--- ASSIGNMENT ---
This exercise calls for the data below to be retyped exactly, minus any images.

(Records drawn from a dataset)
++++

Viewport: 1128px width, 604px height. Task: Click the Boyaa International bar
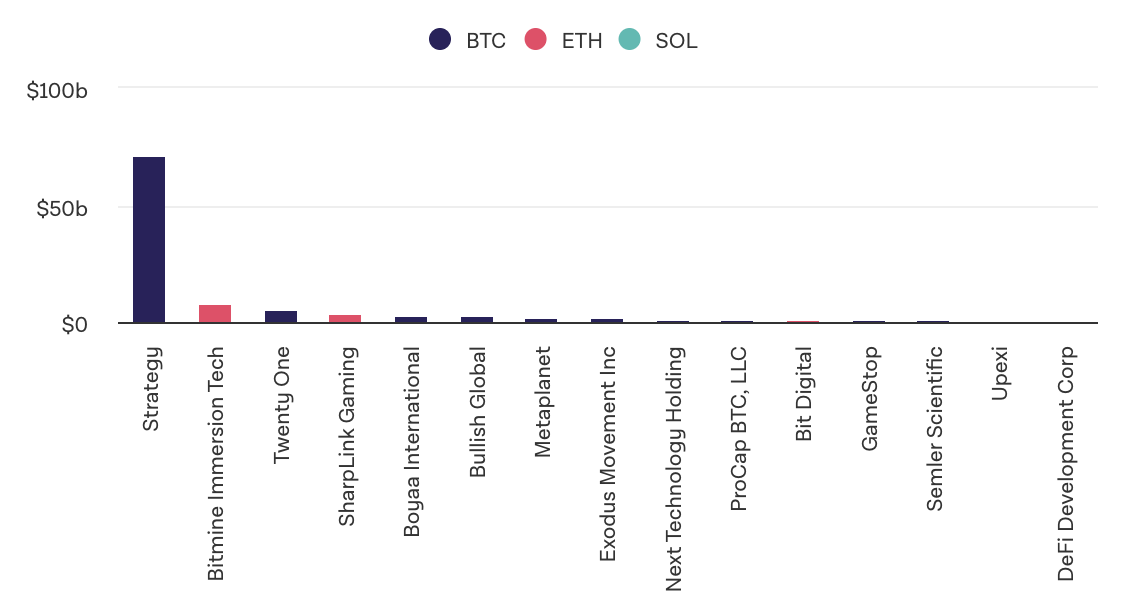[x=411, y=320]
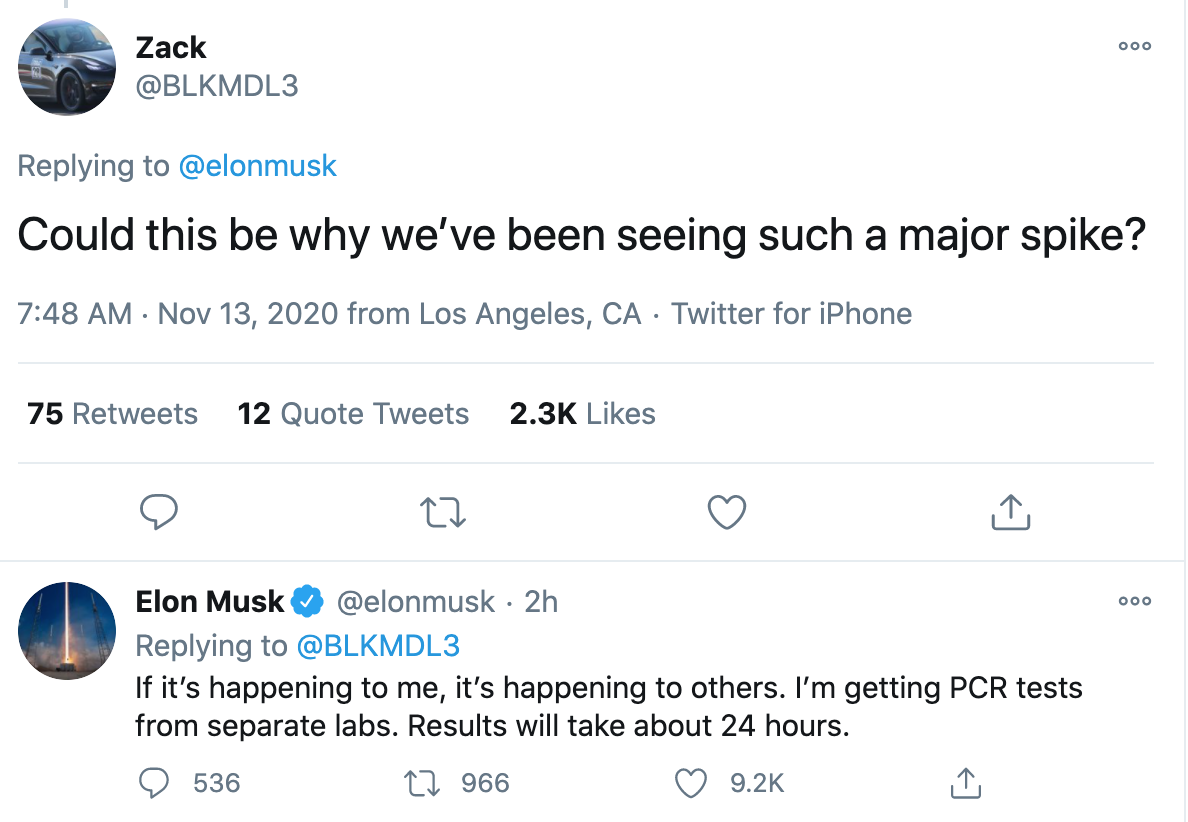Open @elonmusk link in Replying to line
Viewport: 1188px width, 822px height.
click(x=257, y=166)
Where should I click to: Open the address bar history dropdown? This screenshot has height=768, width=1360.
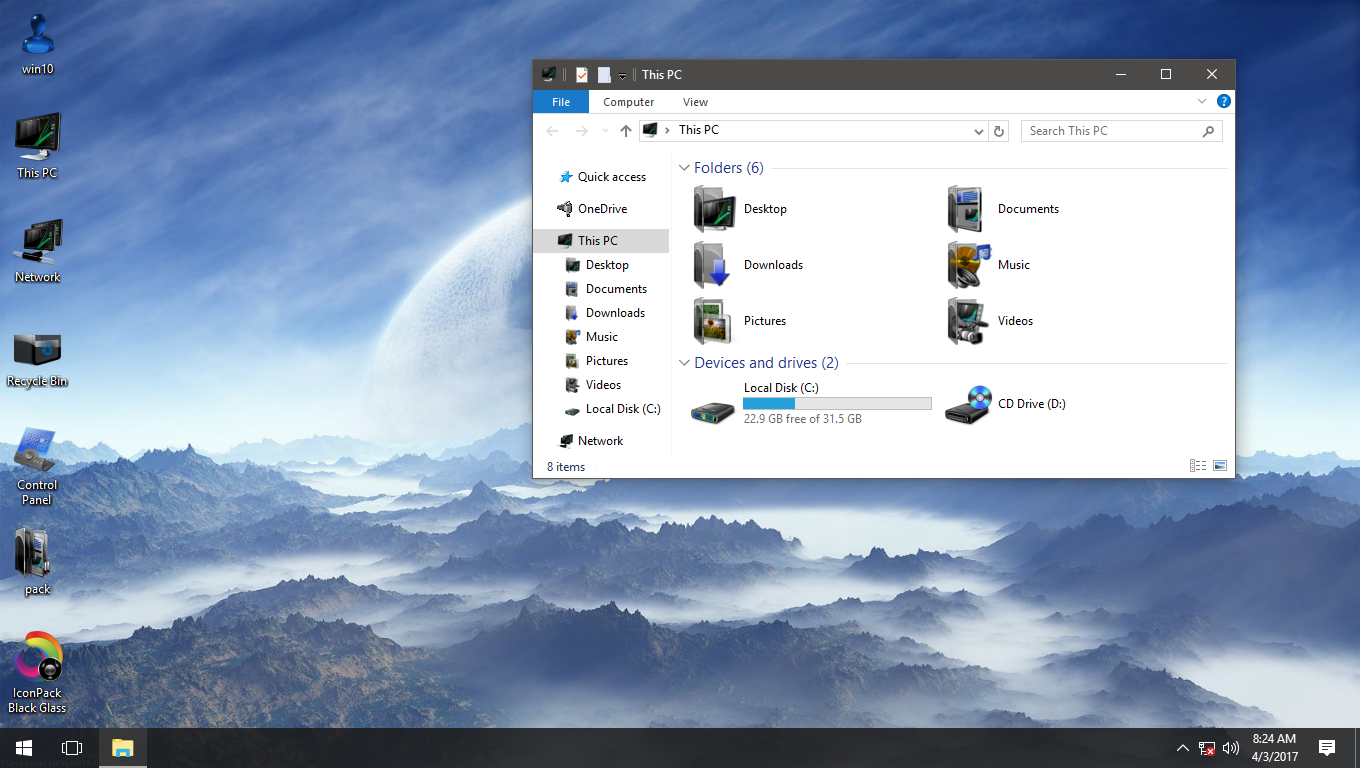tap(979, 131)
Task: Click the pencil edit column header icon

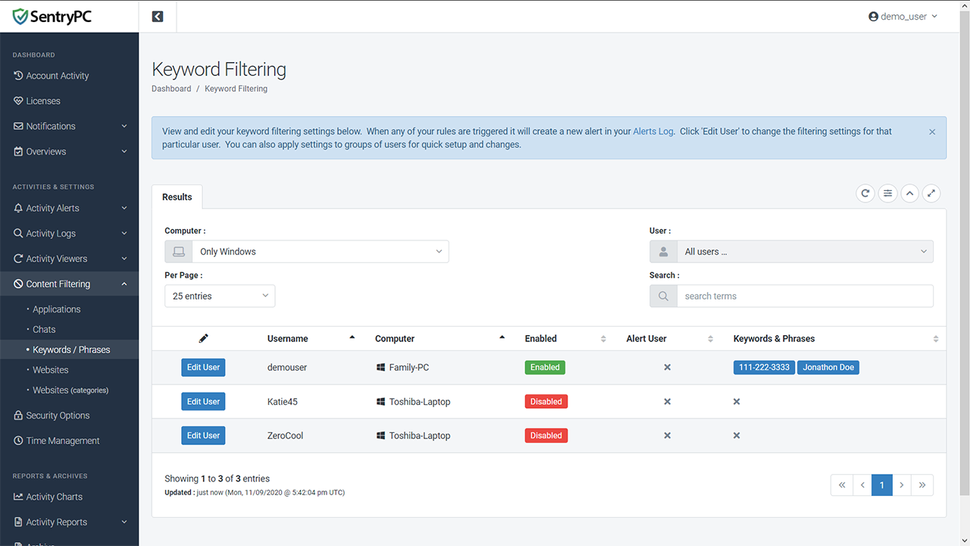Action: click(203, 339)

++++

--- RESPONSE ---
Viewport: 1128px width, 604px height. Task: Click the Boyaa International bar
[x=411, y=320]
Open @elonmusk link in Replying to line
Viewport: 1188px width, 822px height.
click(x=257, y=166)
Where should I click to: Open the address bar history dropdown? This screenshot has height=768, width=1360.
tap(979, 131)
Task: Click the pencil edit column header icon

Action: click(203, 339)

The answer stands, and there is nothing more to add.